Così è anche se non vi pare: una CTU condivisa da tutte le parti non vale come prova

Vi sono dei provvedimenti, di origine normativa o giurisprudenziale, di cui si può dire che “si sentiva la mancanza”. Essi intervengono a colmare una lacuna dell’ordinamento giuridico con il licenziare, magari, un testo legislativo da tempo invocato dagli operatori del settore; oppure, con l’emanare una pronuncia in grado di fungere da “bussola per i naviganti”. Insomma, parliamo di contributi volti a coadiuvare sia gli avvocati sia i giudici nei loro sforzi – profusi da fronti e con finalità differenti – miranti a un “punto di caduta” processuale il più possibile affine a quel concetto (pur umanamente inattingibile) che va sotto il nome impegnativo di giustizia.
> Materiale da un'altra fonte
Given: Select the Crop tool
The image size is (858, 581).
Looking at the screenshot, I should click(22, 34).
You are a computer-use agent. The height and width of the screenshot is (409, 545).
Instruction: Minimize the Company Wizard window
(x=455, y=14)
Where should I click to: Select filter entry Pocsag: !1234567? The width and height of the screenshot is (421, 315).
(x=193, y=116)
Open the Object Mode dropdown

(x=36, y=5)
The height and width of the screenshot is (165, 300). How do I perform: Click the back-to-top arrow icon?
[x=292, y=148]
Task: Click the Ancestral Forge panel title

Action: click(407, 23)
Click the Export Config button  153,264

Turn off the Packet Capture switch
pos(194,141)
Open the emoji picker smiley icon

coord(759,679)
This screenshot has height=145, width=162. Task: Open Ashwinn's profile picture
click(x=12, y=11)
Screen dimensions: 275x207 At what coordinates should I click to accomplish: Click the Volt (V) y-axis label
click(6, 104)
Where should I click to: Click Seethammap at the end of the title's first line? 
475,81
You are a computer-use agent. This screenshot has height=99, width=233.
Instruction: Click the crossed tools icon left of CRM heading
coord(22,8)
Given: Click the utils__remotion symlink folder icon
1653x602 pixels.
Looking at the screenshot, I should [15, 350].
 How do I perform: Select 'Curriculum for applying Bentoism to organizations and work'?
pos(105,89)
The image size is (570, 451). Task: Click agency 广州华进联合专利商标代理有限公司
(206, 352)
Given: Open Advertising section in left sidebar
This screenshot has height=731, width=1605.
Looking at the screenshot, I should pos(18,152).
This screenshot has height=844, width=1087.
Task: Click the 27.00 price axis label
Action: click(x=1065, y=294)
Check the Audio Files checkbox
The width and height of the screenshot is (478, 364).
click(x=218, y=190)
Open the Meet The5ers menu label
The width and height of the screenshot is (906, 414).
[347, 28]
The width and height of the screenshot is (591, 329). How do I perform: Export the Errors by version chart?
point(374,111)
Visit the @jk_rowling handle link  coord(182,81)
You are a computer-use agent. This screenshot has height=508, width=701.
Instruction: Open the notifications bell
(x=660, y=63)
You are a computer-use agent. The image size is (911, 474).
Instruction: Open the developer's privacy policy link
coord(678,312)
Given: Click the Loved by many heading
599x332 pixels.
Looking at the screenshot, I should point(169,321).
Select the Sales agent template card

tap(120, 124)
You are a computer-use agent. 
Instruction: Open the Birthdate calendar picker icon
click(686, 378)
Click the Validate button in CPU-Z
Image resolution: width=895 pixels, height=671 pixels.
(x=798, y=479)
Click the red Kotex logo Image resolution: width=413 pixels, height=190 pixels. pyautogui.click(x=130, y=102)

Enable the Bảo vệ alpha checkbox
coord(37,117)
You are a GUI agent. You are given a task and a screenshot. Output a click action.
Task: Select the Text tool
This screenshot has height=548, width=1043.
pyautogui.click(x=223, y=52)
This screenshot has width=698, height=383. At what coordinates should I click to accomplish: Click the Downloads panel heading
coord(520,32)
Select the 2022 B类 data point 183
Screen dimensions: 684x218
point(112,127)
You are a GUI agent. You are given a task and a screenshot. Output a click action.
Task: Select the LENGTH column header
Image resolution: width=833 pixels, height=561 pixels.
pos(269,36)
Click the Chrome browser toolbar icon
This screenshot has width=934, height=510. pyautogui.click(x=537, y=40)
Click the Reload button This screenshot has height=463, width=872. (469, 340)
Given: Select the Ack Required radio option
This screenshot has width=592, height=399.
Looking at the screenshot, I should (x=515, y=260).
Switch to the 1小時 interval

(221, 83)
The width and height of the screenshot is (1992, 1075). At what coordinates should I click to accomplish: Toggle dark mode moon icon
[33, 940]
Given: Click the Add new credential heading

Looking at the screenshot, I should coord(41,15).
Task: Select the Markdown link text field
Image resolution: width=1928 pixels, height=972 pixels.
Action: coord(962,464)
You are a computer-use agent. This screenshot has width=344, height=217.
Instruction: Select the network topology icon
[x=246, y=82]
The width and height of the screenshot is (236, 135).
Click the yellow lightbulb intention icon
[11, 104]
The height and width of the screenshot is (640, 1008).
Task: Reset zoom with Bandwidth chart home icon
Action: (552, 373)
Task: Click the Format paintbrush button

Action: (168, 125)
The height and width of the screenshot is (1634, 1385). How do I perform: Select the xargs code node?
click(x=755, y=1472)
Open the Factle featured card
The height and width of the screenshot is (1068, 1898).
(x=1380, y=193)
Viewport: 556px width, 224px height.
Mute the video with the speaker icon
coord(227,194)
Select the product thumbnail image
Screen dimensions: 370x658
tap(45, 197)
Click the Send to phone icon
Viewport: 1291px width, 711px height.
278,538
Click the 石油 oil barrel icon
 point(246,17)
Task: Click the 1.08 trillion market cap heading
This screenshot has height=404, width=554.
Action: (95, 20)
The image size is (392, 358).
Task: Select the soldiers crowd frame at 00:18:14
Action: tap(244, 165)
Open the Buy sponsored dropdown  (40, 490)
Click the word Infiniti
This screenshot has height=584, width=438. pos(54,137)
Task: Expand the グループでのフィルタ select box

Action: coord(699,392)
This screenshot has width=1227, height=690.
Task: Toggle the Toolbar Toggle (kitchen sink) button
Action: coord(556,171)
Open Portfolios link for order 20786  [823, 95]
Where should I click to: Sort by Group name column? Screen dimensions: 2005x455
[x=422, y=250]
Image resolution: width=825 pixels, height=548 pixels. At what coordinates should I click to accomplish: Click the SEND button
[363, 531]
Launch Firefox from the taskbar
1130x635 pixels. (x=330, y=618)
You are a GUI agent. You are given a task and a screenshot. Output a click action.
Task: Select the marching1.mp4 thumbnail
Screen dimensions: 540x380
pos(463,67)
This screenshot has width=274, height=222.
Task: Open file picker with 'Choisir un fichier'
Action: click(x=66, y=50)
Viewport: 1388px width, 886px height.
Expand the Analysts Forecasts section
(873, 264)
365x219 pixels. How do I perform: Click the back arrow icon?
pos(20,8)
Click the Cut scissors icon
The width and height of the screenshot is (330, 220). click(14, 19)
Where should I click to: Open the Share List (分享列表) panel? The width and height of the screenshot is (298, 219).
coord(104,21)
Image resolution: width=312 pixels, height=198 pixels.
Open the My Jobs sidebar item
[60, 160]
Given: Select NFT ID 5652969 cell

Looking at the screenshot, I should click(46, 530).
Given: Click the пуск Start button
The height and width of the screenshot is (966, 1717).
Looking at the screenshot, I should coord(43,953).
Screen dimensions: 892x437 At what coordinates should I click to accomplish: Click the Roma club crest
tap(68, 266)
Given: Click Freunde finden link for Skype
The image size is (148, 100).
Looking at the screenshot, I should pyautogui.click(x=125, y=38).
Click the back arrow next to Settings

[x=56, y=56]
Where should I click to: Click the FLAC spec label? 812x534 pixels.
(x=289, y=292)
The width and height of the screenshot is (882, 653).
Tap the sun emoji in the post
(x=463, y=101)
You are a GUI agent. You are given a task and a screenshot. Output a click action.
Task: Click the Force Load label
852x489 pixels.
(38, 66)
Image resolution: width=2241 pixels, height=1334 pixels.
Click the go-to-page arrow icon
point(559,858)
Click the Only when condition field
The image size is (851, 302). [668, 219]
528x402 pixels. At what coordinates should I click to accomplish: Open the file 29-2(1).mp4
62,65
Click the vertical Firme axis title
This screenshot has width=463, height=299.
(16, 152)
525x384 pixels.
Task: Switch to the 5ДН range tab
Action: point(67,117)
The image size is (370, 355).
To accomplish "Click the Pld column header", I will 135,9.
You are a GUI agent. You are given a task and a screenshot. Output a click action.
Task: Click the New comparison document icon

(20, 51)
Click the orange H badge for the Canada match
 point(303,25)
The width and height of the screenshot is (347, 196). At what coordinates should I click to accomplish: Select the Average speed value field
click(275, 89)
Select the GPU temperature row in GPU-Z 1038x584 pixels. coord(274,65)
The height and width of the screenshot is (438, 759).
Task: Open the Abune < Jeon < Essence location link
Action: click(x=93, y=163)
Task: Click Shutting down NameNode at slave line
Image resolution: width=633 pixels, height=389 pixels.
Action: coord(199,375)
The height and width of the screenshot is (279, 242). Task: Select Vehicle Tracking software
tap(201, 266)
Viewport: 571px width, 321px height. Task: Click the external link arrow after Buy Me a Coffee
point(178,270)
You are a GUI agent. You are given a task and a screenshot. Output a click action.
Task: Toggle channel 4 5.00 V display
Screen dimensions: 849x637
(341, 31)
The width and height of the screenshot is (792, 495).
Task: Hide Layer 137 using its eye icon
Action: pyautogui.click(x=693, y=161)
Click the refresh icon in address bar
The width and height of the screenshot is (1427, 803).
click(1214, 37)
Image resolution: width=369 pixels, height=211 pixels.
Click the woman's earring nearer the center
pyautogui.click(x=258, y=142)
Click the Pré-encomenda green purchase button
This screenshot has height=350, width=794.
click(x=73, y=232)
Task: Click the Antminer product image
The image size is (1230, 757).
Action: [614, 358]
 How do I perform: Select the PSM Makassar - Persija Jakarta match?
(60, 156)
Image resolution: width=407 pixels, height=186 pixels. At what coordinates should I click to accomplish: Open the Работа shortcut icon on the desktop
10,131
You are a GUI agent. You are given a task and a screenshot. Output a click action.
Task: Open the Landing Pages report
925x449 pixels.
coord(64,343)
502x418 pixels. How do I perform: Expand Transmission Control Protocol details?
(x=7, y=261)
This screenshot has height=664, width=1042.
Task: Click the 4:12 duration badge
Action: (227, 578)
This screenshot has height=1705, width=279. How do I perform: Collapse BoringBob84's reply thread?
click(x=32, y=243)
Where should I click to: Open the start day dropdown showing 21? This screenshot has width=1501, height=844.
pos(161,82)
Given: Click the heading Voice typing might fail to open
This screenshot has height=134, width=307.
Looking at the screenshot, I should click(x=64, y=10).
Vi sono, per contro, dei provvedimenti di cui non si sentiva assolutamente la mancanza in quanto i medesimi si muovono nella direzione di una non richiesta, e non necessaria, complessificazione di un sistema (qual è l’ordinamento giuridico sostanziale e/o processuale italiano) che, già di suo, non brilla per chiarezza e semplicità. In tale ultima categoria è annoverabile, a tutti gli effetti, una recente ordinanza del Tribunale di Velletri resa sulle istanze istruttorie formulate dalle parti in una causa di merito relativa a malpractice medico-legale.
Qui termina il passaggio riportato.